Written task -> Rewrite every line of the entries below as a JSON array of strings, with one string per line and blank lines omitted.

Records shown ->
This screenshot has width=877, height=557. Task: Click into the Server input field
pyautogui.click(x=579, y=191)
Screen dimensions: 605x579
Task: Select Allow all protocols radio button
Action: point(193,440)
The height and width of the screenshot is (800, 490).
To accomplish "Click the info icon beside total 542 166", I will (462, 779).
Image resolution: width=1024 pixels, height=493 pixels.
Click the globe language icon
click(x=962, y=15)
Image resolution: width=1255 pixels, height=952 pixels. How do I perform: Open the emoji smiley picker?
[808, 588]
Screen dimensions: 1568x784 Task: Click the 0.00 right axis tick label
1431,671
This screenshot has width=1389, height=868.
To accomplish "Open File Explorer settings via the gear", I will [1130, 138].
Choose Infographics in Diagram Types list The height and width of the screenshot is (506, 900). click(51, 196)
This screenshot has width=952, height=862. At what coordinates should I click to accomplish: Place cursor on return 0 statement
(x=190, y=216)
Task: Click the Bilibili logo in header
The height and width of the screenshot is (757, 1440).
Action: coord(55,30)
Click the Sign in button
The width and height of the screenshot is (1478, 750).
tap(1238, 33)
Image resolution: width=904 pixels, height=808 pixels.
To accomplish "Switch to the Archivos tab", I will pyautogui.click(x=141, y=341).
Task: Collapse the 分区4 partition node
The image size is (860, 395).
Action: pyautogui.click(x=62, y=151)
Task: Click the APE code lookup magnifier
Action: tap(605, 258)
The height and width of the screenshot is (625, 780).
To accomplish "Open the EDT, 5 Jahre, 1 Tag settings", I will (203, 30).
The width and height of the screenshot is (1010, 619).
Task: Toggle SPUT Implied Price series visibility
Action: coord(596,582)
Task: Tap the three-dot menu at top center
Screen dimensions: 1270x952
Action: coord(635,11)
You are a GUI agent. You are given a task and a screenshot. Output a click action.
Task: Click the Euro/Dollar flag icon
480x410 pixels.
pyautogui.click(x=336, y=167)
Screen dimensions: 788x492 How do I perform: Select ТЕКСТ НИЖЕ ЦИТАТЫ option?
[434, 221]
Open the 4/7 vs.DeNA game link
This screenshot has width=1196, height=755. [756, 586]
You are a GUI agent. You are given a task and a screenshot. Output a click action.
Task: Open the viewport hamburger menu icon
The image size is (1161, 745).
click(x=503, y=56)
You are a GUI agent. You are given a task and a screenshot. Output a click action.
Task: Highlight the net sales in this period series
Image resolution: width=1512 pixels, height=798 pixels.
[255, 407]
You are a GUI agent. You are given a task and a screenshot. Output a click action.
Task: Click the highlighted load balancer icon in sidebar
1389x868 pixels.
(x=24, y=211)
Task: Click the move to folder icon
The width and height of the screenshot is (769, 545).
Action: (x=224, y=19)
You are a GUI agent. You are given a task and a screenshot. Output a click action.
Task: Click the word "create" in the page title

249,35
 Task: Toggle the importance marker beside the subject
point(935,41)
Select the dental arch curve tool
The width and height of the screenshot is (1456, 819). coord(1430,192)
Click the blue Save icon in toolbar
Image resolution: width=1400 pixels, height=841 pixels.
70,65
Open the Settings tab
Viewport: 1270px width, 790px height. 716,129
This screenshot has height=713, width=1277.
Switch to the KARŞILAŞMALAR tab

Problem solution ->
[
  "This screenshot has width=877, height=557. Task: Click into the Server input field",
  "pyautogui.click(x=579, y=191)",
  "Screen dimensions: 605x579",
  "Task: Select Allow all protocols radio button",
  "Action: point(193,440)",
  "The height and width of the screenshot is (800, 490).",
  "To accomplish \"Click the info icon beside total 542 166\", I will (462, 779).",
  "Image resolution: width=1024 pixels, height=493 pixels.",
  "Click the globe language icon",
  "click(x=962, y=15)",
  "Image resolution: width=1255 pixels, height=952 pixels. How do I perform: Open the emoji smiley picker?",
  "[808, 588]",
  "Screen dimensions: 1568x784 Task: Click the 0.00 right axis tick label",
  "1431,671",
  "This screenshot has width=1389, height=868.",
  "To accomplish \"Open File Explorer settings via the gear\", I will [1130, 138].",
  "Choose Infographics in Diagram Types list The height and width of the screenshot is (506, 900). click(51, 196)",
  "This screenshot has width=952, height=862. At what coordinates should I click to accomplish: Place cursor on return 0 statement",
  "(x=190, y=216)",
  "Task: Click the Bilibili logo in header",
  "The height and width of the screenshot is (757, 1440).",
  "Action: coord(55,30)",
  "Click the Sign in button",
  "The width and height of the screenshot is (1478, 750).",
  "tap(1238, 33)",
  "Image resolution: width=904 pixels, height=808 pixels.",
  "To accomplish \"Switch to the Archivos tab\", I will pyautogui.click(x=141, y=341).",
  "Task: Collapse the 分区4 partition node",
  "The image size is (860, 395).",
  "Action: pyautogui.click(x=62, y=151)",
  "Task: Click the APE code lookup magnifier",
  "Action: tap(605, 258)",
  "The height and width of the screenshot is (625, 780).",
  "To accomplish \"Open the EDT, 5 Jahre, 1 Tag settings\", I will (203, 30).",
  "The width and height of the screenshot is (1010, 619).",
  "Task: Toggle SPUT Implied Price series visibility",
  "Action: coord(596,582)",
  "Task: Tap the three-dot menu at top center",
  "Screen dimensions: 1270x952",
  "Action: coord(635,11)",
  "You are a GUI agent. You are given a task and a screenshot. Output a click action.",
  "Task: Click the Euro/Dollar flag icon",
  "480x410 pixels.",
  "pyautogui.click(x=336, y=167)",
  "Screen dimensions: 788x492 How do I perform: Select ТЕКСТ НИЖЕ ЦИТАТЫ option?",
  "[434, 221]",
  "Open the 4/7 vs.DeNA game link",
  "This screenshot has width=1196, height=755. [756, 586]",
  "You are a GUI agent. You are given a task and a screenshot. Output a click action.",
  "Task: Open the viewport hamburger menu icon",
  "The image size is (1161, 745).",
  "click(x=503, y=56)",
  "You are a GUI agent. You are given a task and a screenshot. Output a click action.",
  "Task: Highlight the net sales in this period series",
  "Image resolution: width=1512 pixels, height=798 pixels.",
  "[255, 407]",
  "You are a GUI agent. You are given a task and a screenshot. Output a click action.",
  "Task: Click the highlighted load balancer icon in sidebar",
  "1389x868 pixels.",
  "(x=24, y=211)",
  "Task: Click the move to folder icon",
  "The width and height of the screenshot is (769, 545).",
  "Action: (x=224, y=19)",
  "You are a GUI agent. You are given a task and a screenshot. Output a click action.",
  "Task: Click the word \"create\" in the page title",
  "249,35",
  " Task: Toggle the importance marker beside the subject",
  "point(935,41)",
  "Select the dental arch curve tool",
  "The width and height of the screenshot is (1456, 819). coord(1430,192)",
  "Click the blue Save icon in toolbar",
  "Image resolution: width=1400 pixels, height=841 pixels.",
  "70,65",
  "Open the Settings tab",
  "Viewport: 1270px width, 790px height. 716,129",
  "This screenshot has height=713, width=1277.",
  "Switch to the KARŞILAŞMALAR tab"
]